Once you find the line with "Image resolution: width=922" in the data that follows, repeat it and every line after it exactly, through the line with "The width and height of the screenshot is (631, 311).".

===== Task inputs

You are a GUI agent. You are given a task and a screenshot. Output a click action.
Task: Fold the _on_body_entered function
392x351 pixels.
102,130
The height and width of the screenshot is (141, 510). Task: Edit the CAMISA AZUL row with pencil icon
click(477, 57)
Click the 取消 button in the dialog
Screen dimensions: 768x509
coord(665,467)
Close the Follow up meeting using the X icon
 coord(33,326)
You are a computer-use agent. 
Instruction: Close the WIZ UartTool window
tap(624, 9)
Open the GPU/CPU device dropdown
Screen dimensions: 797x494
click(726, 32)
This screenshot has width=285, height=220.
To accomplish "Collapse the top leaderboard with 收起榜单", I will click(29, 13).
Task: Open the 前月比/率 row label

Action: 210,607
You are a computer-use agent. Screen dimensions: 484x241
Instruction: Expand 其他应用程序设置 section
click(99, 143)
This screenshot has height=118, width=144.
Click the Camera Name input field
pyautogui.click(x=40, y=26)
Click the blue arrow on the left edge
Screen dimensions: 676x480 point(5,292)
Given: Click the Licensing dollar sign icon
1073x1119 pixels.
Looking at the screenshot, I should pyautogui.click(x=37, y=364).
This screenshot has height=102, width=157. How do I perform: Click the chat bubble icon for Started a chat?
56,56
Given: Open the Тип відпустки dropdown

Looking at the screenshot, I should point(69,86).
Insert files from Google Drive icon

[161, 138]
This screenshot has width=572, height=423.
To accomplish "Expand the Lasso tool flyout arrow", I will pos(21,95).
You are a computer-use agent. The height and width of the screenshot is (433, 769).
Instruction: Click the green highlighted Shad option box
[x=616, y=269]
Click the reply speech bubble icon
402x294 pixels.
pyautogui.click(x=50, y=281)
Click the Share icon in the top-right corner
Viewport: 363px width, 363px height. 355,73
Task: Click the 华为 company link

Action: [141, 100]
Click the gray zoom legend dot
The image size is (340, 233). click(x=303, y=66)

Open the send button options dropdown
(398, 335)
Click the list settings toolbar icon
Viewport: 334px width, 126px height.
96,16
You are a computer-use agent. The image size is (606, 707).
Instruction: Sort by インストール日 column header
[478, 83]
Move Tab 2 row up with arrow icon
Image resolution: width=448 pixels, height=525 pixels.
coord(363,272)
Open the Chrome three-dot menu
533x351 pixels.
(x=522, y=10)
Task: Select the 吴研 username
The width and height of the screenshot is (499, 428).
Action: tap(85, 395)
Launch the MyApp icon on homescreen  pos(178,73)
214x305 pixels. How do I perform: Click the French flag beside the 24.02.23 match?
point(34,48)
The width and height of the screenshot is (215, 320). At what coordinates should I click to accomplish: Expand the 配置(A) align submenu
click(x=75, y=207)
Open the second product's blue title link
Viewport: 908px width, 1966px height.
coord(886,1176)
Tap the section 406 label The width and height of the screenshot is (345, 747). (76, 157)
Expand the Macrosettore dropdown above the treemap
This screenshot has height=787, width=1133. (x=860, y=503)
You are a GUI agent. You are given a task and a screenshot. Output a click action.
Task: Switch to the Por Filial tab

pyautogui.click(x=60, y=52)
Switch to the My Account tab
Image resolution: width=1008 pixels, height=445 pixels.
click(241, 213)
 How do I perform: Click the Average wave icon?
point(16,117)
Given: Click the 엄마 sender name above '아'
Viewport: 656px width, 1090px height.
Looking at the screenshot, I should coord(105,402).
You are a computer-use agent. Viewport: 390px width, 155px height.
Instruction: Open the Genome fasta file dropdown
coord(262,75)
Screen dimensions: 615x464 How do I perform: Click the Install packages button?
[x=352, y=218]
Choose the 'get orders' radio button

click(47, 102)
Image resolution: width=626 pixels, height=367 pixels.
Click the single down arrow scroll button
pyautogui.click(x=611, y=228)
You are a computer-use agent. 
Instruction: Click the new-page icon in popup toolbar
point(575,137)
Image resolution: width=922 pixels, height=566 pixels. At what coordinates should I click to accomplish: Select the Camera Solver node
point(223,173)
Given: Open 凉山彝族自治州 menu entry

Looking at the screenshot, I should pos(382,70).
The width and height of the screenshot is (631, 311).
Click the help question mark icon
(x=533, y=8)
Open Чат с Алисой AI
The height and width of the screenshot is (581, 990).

==========

Expected answer >>
Image resolution: width=922 pixels, height=566 pixels. At what coordinates should I click to accomplish: Select the Camera Solver node
point(223,173)
Given: Open 凉山彝族自治州 menu entry

Looking at the screenshot, I should pos(382,70).
The width and height of the screenshot is (631, 311).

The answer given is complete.